Peren district is divided into 3 subdivisions and 7 blocks.

Subdivisions
- Jalukie subdivision
- Peren subdivision
- Tening subdivision
Circle Blocks
1. Jalukie
2. Ngwalwa
3. Athibung
4. Peren
5. Tening
6. Kebai-Khelma
7. Nsong

==Demographics==
According to the 2011 census, Peren district has a population of 95,219, roughly equal to the nation of Seychelles.

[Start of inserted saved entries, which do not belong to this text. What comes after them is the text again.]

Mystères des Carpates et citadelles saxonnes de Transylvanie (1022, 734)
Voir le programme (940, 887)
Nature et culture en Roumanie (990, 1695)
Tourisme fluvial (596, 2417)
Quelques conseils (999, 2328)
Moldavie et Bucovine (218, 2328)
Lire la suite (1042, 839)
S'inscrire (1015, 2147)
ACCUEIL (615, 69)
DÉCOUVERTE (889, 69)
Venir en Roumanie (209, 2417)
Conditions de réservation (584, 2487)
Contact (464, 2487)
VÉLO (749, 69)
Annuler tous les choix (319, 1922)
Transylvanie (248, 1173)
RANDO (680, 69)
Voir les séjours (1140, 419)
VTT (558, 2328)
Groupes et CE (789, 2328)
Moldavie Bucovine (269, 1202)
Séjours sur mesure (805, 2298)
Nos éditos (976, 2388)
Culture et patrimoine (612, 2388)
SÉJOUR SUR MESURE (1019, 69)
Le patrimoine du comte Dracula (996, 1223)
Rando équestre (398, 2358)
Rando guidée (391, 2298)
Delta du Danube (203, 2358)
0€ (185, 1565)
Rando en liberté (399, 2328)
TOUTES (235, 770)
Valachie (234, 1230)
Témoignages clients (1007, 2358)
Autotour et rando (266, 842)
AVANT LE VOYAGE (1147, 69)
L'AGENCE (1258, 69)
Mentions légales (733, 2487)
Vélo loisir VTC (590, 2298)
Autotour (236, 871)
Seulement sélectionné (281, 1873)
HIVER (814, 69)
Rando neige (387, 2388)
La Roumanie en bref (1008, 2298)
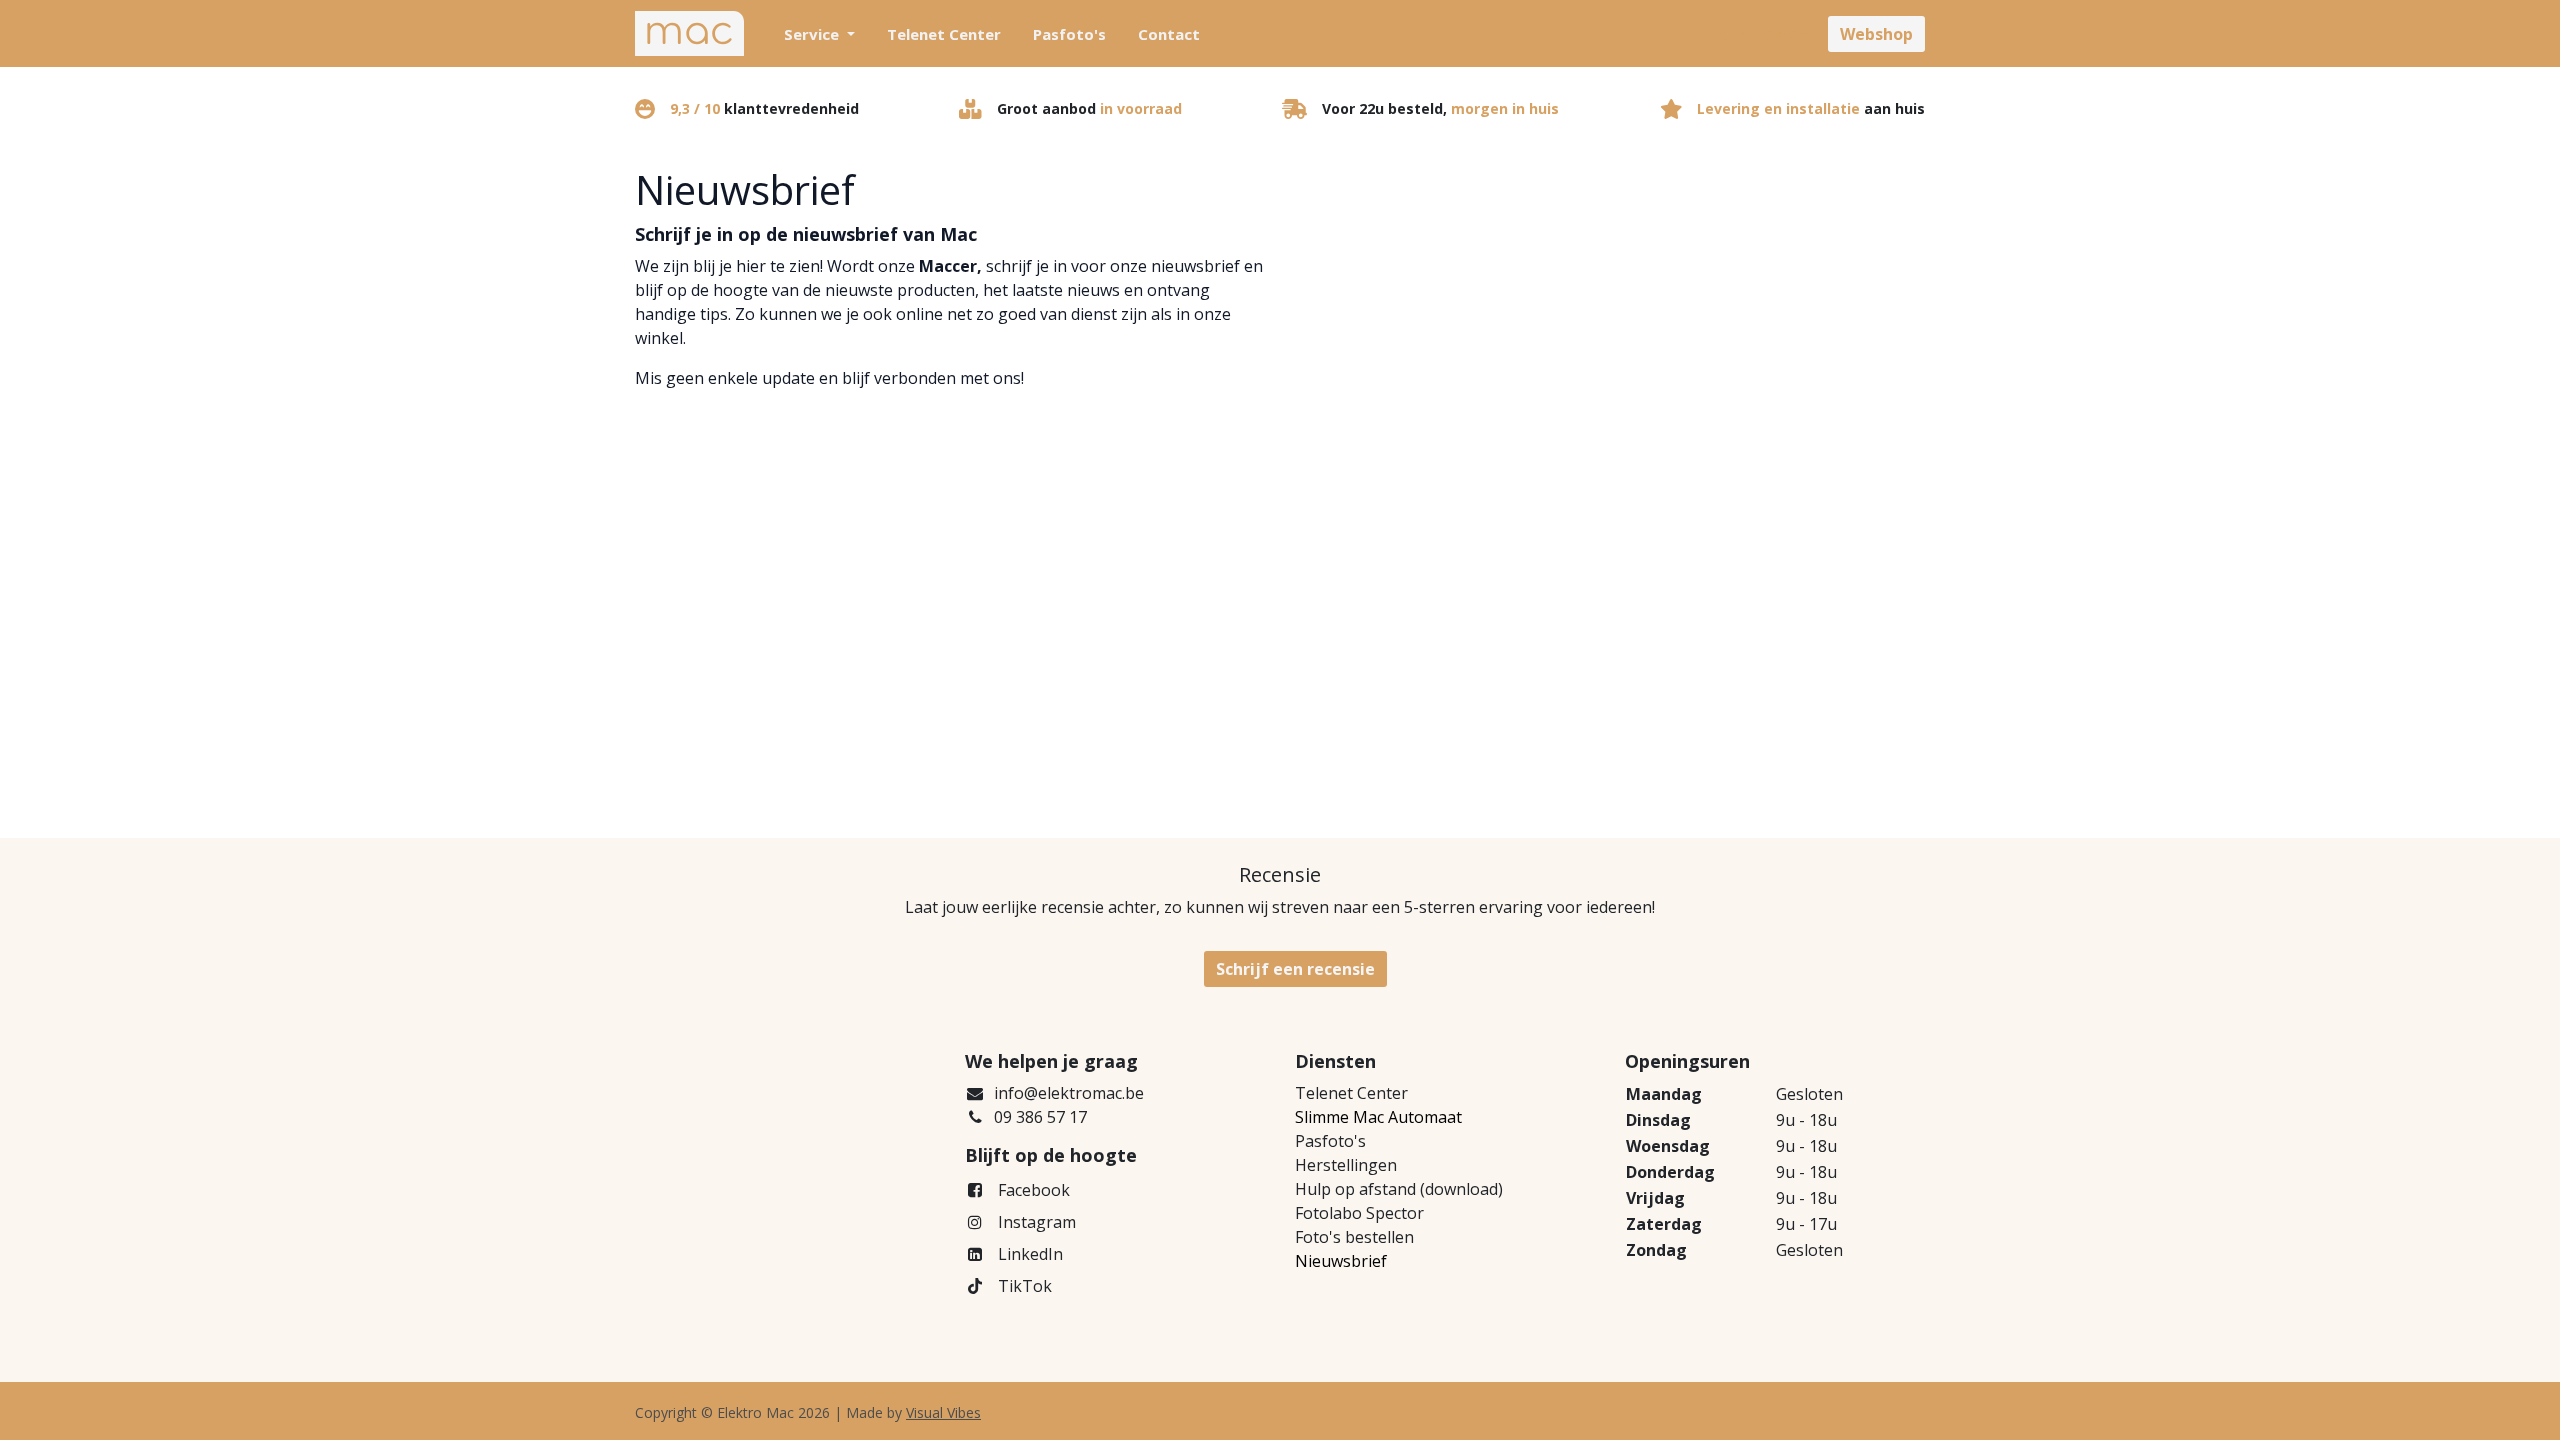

This gives it a ranking of 616th in India (out of a total of 640). Peren has a sex ratio of 917 females for every 1000 males, and a literacy rate of 79%.

=== Religion ===

According to the 2011 official census, Christianity is major religion in Peren District with 86.145 Christians (90.47%), 4.076 Hindus (4.28%), 2.493 Animists (2.62%), 1.850 Muslims (1.94%), 459 Buddhists (0.48%), 15 Sikhs (0.02%), 10 Jains (0.01%) and 171 did not answer (0.18%).

=== Languages ===
At the time of the 2011 census, 57.20% of the population spoke Zeme, 11.37% Rongmei, 10.15% Lianglad, 3.95% Kuki, 3.84% Mzieme, 2.54% Nepali, 1.94% Bengali, 1.67% Chakeshang and 1.08% Ao as their first language.

==Flora and fauna==
In Peren district is the home to Ntangki National Park, which has an area of 202 km2.